/gemara

Gemara is an open source, context-oriented search engine

Primary LanguageShellGNU General Public License v3.0GPL-3.0

Gemara Engine - Search Engine and Knowledge Repository

Gemara is an open-source, contextual search engine, and meta-overlay for the Internet.

Why the name?

Gemara is derived from Aramaic, and rooted in the semetic word "gamar" - "to finish" or "complete." There is definitely a thread in the Talmud that God made man to be co-creators with Him, to complete creation here on earth. Of course this work is never done.

The Gemara engine is an effort to complete the Internet as a repository of human knowledge and perspectives, and to make finding knowledge and knowledge about knowledge easier.

Why a search engine for developers?

The initial effort for this project would be aimed at developers. They require highly contextual information that is only relevent to specific criteria. However, this project will expand to be useful to all people who use the internet.

How Gemara Helps Developers

As a developer, how often do you search for solutions to problems, or how to do something you may have forgotten because you switch between a variety of programming languages and sdks?

Developers need to find information specific to the problem at hand, and the information needs to have deep informational content. Google and bing's search results are geared towards serving ads. Therefore there's a proliferation of single page sites with very limited content that just scratches the surface of your needs. These are what show up when your looking for information.

Less commercial search engines like duck-duck-go may not be as ad-driven in their search results, but they do not tailor results to your specific needs as a developer.

Search needs an update. The old paradigm is broken.

How is Gemara different?

Gemara is a new paradigm in search. It leverages the power of similar contextual searches of other developers with matching context, while maintaining anonymity and protecting private and proprietary data. The solutions are scored in terms of context specificity.

Instead of searching the entire web, you are searching the searches of similar contexts (or contextual similarity).

The contextual similarity factors include the version of language, packages, and devops frameworks (docker, kubernetes, etc), and level of expertise. Some of these contexts are determined by meta-data around current projects, and/or profile and manual configuration. See "configuration"

When you or someone finds an answer, you can easily tag it. Once tagged, that context and search is now shareable as a hyperlink. It becomes a problem space with a solution.

So instead of searching the entire web, you are meta-searching on solutions and matching on contextual problems. Your chances of success are greater, and if you don't get an exact match you have much closer results to look through.

Gemara search lives in the tools you use

The shell, vim, vscode, intellij, git, issue trackers. You don't have to leave these tools, jump to a browser to get search results. Gemara also lives in the browser, but it isn't restricted.

  • Have a build error - automatically search on it.
  • Want to find a github issue related to the project your working on? You don't have to leave the IDE or shell.

Context is everything

Your search is probably related to the code and branch you are working on now. If not, you can easily switch contexts among the projects your are working on or researching.

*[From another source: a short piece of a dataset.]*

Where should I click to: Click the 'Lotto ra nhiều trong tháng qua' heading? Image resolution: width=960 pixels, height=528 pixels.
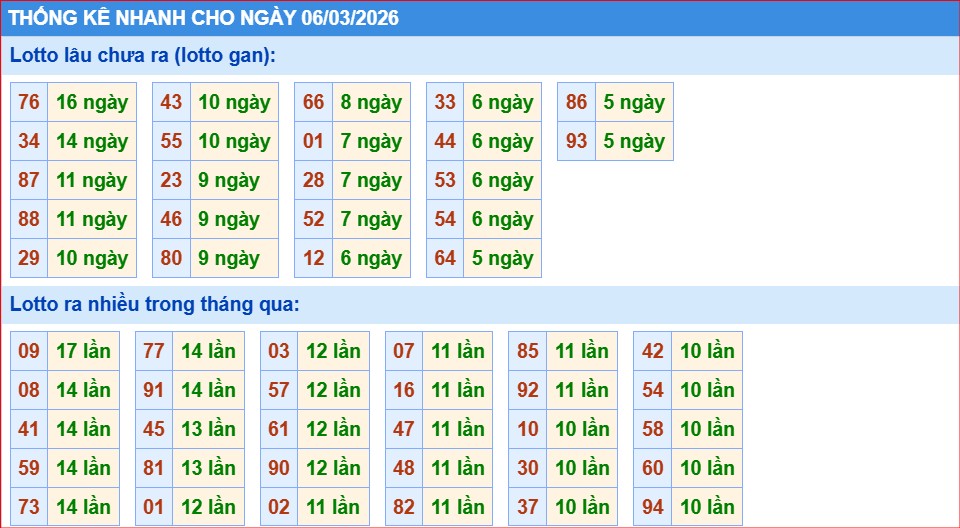tap(155, 304)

Leveraging others searches also depends on the context of their searches.

Meta-web overlay

Gemara allows tagging of searches for answers with the best solution. This creates a permanent contextual search hyperlink, which can be commented on, versioned, and shared. It also becomes searchable and prioritized in the Gemara meta-search. Information on the web is often inaccurate, but corrections can be made in the meta-web.

Local search

Gemara is also a local search engine. It can index your projects, code repos, and search results - think "google desktop". But unlike google desktop, the information is stored locally, encrypted and protected. With local results, you can maintain a memory of past solutions without bookmarking.

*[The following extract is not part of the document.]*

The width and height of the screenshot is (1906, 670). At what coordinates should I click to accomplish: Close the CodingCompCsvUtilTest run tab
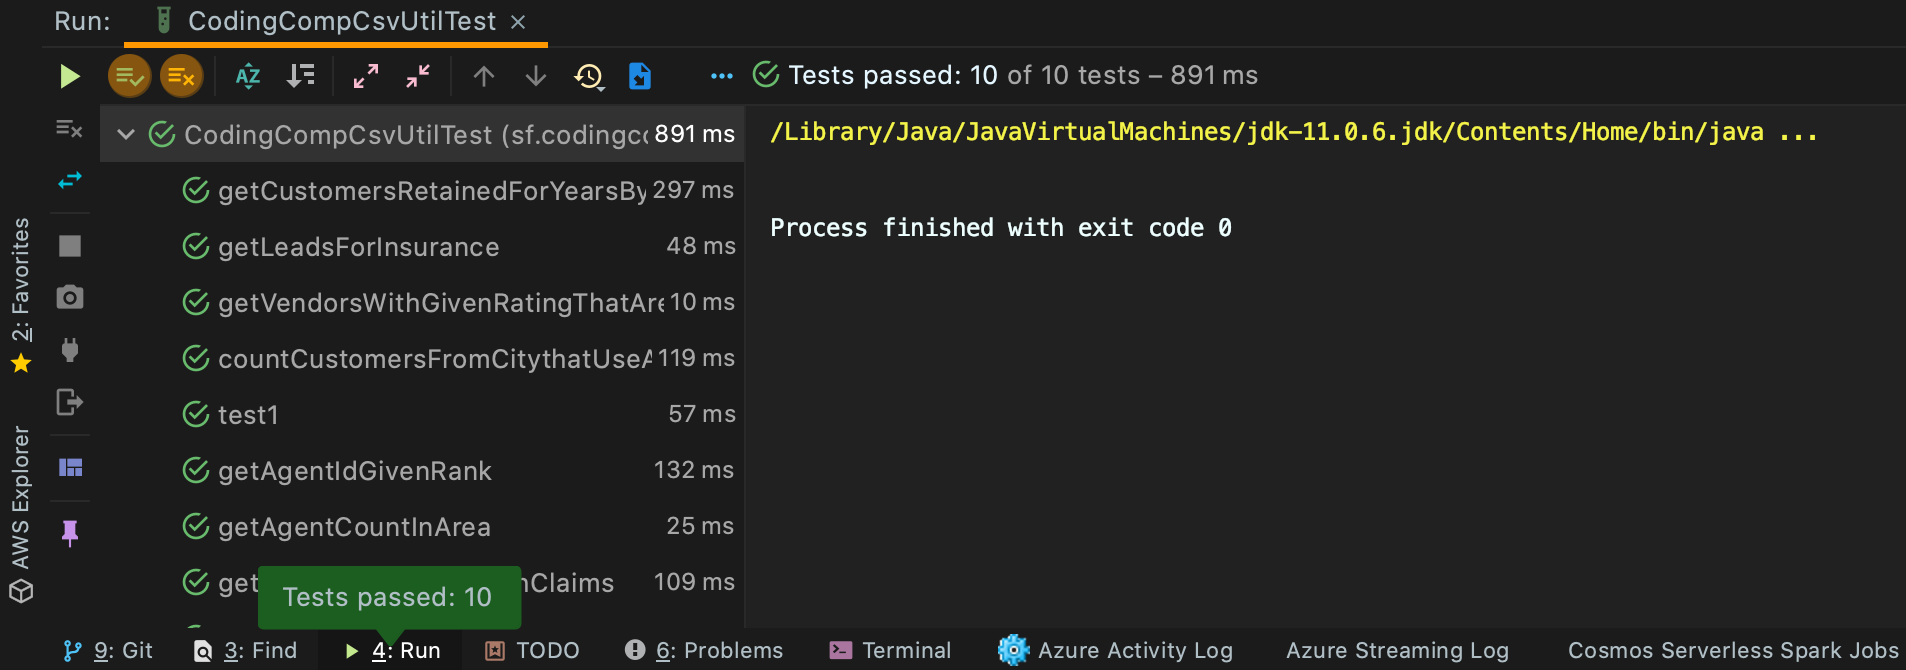[x=518, y=22]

Machine learning to allow collaborative search

Federated local machine learning allows Gemara to anonymously search through the web search solutions of other solutions with the same context, prioritizing these results. This gives you a meta-search capability and leverages the searches of others, saving you time and finding relevant information much quicker. The information is relevant because the context is the same. I'll go into more detail about that later.

No more filtering through click-bait ad sites, or pages that contain your terms but not the context of the problem you are trying to solve.

Ad-based content is de-prioritized

Ad-based content will appear lower in the results. Why? Because the more ads a page has, the less relevant information it has. The creators of the page are working with google to capture as much traffic as possible. It's a win-win for google and the content generators. But it's a loss for you - a loss of time and energy. It's also a loss for the internet.

We can reverse this process and restore the informational value of the internet by creating search engines that de-prioritize ad-based content. At the same time, we can find information faster, and maybe spend more time away from the computer or on hobbies. Think of the amount of time you can save as a developer with a decent search engine that prioritizes information content instead of ads, and takes into account the context of our search.

As developers, we owe it to ourselves to build this. You can do eet.

Objections

Open source? search is too hard

If search was so easy google wouldn't be a multi-billion dollar company - right?

Well... Think about when google arrived on the scene. AltaVista was the primary web-crawler and indexer. AltaVista returned millions of results but they were hardly relevant. Google was a huge improvement in terms of speed and relevance of results.

But the bar was really low. I was a developer then, so I remember. Google just happened to be at the right place, at the right time.

Is search really that hard?

Think about it. If you're an experienced web developer/engineer, could you write a basic search engine? I bet you could.

Essentially a search engine is a crawler and an indexer. There are plenty of open-source examples for site-searches and intranets, and the tools for processing large data sets and matching information content with queries have improved significantly.

Limiting scope - no porn

Limiting scope is also helpful. Gemara is a search engine for finding technical answers. Therefore, no porn. That eliminates 80-90% of the internet. (If you want porn, use a different search engine)

Privacy

Wait? Gemara is indexing my code? How can we trust that?

No - Gemara is not indexing the actual source code. It's indexing metadata around the code, like the type of package manager used, the versions of languages and packages. These only include public packages.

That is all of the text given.